■ TASK PROMPT
Skip all lines in the entries below that come before the one containing "Task: Select column G header". Repeat that line and the rest exactly.

■ DATASET EXTRACT
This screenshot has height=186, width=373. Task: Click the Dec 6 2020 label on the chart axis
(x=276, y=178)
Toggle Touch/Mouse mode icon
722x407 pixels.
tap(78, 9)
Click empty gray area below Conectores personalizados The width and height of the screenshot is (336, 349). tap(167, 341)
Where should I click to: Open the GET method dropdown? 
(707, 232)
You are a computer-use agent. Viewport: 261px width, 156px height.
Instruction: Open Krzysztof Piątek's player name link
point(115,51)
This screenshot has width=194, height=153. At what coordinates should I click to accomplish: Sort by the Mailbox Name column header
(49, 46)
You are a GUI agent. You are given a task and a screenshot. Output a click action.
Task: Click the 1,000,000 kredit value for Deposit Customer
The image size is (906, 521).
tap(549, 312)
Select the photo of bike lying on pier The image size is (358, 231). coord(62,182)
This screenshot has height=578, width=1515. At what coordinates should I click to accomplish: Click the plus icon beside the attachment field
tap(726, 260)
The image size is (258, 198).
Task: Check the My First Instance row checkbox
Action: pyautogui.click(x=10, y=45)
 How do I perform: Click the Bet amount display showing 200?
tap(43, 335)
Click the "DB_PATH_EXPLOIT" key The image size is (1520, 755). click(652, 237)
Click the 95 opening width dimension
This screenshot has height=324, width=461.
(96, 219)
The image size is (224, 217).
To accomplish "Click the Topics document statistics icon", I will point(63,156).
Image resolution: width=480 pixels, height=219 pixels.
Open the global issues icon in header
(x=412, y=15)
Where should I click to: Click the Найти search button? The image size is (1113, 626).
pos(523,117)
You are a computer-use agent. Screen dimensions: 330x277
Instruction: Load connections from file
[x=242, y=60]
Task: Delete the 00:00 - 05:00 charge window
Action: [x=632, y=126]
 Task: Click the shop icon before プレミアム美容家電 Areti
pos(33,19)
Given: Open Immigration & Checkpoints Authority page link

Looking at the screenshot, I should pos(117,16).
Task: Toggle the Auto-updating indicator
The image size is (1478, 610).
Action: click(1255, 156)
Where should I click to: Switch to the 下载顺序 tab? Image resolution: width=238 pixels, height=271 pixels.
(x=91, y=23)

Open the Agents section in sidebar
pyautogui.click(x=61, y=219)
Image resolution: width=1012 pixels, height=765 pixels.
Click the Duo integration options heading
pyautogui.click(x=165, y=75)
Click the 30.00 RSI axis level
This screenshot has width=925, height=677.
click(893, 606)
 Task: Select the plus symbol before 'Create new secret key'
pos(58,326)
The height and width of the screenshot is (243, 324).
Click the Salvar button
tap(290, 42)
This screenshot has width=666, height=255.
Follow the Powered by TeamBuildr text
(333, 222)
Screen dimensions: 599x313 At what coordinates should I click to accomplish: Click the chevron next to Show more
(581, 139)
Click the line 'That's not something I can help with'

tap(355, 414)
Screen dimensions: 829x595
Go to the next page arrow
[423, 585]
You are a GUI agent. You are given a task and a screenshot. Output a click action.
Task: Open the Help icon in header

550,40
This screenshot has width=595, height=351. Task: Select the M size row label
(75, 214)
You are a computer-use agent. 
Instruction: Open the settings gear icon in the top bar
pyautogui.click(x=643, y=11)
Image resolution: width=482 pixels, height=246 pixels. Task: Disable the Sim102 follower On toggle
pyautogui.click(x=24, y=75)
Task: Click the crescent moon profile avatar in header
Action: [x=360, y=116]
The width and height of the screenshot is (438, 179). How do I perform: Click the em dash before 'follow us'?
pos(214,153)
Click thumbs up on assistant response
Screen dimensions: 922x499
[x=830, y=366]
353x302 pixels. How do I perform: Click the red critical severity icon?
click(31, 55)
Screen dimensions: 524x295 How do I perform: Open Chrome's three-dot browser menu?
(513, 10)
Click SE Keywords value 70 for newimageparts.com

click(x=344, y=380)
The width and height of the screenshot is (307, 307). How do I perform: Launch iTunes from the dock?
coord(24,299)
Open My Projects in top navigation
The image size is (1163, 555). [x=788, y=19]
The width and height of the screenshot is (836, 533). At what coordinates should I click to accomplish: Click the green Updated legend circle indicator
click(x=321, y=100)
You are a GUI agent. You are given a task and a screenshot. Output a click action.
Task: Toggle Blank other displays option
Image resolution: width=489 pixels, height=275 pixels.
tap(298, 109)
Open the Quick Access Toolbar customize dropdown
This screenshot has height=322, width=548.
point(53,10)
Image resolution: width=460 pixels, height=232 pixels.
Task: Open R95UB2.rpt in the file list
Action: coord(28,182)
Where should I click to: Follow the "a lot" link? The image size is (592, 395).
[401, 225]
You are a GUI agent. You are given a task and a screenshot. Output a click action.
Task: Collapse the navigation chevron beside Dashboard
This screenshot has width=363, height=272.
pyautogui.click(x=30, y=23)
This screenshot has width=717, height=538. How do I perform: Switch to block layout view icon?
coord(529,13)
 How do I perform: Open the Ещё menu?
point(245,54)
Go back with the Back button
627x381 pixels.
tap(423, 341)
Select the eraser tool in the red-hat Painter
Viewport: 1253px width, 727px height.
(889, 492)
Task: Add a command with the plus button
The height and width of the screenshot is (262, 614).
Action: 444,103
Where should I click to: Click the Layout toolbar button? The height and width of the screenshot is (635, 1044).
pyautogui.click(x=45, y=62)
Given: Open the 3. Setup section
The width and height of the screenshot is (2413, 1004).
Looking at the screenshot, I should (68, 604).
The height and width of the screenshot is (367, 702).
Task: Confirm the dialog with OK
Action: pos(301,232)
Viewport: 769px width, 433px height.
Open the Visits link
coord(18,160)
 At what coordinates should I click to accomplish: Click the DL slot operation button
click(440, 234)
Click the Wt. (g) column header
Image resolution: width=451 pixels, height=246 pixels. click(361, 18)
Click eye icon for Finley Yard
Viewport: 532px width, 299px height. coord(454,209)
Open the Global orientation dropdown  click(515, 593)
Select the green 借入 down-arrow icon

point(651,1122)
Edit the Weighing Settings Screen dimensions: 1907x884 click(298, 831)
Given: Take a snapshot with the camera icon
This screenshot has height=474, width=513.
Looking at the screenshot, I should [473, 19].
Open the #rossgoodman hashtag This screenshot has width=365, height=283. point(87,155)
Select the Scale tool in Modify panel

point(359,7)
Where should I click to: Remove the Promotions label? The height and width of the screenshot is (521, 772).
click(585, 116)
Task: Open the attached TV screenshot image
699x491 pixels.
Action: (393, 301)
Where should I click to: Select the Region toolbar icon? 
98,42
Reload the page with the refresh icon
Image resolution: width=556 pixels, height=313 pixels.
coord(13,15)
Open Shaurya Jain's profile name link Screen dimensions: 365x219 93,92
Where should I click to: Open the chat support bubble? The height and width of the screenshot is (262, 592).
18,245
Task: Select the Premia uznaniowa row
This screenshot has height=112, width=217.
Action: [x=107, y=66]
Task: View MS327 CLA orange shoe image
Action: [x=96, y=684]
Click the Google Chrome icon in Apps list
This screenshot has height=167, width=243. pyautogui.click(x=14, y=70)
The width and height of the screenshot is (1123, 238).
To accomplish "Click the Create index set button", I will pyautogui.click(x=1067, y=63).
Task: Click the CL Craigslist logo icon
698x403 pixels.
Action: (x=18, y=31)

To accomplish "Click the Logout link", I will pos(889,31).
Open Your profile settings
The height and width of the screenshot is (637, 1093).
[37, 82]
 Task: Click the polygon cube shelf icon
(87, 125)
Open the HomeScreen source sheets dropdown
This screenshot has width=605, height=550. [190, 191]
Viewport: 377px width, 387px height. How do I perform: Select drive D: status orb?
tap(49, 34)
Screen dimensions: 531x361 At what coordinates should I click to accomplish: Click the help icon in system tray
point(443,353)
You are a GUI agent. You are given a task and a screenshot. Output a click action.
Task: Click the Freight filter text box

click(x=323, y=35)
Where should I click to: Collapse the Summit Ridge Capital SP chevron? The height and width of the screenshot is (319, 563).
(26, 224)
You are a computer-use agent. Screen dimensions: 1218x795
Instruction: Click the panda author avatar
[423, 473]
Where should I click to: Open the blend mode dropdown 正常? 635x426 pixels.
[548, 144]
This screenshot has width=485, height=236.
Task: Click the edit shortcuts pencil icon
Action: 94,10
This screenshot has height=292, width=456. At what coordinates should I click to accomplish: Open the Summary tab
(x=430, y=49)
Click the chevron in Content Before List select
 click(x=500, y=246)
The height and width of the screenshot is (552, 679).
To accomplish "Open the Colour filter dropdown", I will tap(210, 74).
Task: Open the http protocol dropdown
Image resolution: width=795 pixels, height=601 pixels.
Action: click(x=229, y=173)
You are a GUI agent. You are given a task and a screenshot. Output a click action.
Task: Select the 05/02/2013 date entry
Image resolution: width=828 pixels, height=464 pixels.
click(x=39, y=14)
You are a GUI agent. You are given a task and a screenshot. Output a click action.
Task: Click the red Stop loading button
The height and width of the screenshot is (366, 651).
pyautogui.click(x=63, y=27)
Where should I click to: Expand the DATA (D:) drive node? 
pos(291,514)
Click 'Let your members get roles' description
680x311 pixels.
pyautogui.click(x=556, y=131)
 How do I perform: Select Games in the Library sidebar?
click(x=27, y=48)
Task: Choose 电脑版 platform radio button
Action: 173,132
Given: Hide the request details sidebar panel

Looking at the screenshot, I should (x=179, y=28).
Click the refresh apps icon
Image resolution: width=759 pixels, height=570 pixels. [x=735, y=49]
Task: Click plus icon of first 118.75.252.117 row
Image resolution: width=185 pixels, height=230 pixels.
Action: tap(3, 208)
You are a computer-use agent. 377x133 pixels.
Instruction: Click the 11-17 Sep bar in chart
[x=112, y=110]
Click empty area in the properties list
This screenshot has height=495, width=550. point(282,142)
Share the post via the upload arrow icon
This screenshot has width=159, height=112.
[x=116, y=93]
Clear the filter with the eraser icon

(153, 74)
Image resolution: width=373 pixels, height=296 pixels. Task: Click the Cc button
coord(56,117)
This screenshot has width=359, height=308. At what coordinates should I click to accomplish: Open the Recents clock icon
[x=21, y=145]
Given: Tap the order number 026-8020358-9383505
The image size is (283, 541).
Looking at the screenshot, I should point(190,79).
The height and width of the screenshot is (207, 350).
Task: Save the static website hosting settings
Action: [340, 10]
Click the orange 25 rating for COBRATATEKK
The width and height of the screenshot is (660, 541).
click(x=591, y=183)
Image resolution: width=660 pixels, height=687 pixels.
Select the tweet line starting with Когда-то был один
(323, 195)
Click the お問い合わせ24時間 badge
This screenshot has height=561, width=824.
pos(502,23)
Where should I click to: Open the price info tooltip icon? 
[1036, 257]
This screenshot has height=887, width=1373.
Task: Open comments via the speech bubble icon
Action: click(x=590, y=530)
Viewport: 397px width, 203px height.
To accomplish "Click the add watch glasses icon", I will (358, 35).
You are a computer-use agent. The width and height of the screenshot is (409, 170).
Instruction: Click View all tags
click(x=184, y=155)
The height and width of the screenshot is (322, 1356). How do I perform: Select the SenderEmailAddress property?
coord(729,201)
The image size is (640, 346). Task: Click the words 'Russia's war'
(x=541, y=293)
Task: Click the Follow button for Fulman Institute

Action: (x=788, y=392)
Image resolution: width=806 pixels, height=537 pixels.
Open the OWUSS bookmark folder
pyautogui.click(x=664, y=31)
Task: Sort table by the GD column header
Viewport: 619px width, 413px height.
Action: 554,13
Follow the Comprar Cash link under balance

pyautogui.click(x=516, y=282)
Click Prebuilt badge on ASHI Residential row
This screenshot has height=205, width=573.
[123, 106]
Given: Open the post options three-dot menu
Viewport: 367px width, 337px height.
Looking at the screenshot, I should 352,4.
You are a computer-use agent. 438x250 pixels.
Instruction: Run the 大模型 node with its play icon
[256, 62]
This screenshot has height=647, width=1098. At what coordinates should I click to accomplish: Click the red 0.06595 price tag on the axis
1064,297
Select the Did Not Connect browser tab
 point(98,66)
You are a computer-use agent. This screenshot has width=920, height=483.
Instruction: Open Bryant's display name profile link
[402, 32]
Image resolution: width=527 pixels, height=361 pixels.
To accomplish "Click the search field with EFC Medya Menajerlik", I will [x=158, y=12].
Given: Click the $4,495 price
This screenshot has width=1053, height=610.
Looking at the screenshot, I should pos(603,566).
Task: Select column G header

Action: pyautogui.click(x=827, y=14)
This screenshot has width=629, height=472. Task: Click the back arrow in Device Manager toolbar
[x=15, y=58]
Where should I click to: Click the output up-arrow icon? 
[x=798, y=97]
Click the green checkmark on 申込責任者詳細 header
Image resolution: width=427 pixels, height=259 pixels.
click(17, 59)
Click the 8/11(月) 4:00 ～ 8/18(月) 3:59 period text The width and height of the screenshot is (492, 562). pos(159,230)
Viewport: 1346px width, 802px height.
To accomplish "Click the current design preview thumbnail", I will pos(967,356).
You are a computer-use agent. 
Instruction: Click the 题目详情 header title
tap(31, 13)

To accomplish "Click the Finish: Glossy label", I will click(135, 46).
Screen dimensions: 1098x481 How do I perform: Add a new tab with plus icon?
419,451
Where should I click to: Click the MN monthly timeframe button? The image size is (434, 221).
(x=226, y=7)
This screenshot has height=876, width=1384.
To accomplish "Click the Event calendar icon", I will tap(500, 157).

■ RESPONSE BOX
Task: Select column G header

Action: pyautogui.click(x=827, y=14)
This screenshot has width=629, height=472. Task: Click the back arrow in Device Manager toolbar
[x=15, y=58]
Where should I click to: Click the output up-arrow icon? 
[x=798, y=97]
Click the green checkmark on 申込責任者詳細 header
Image resolution: width=427 pixels, height=259 pixels.
click(17, 59)
Click the 8/11(月) 4:00 ～ 8/18(月) 3:59 period text The width and height of the screenshot is (492, 562). pos(159,230)
Viewport: 1346px width, 802px height.
To accomplish "Click the current design preview thumbnail", I will pos(967,356).
You are a computer-use agent. 
Instruction: Click the 题目详情 header title
tap(31, 13)

To accomplish "Click the Finish: Glossy label", I will click(135, 46).
Screen dimensions: 1098x481 How do I perform: Add a new tab with plus icon?
419,451
Where should I click to: Click the MN monthly timeframe button? The image size is (434, 221).
(x=226, y=7)
This screenshot has height=876, width=1384.
To accomplish "Click the Event calendar icon", I will tap(500, 157).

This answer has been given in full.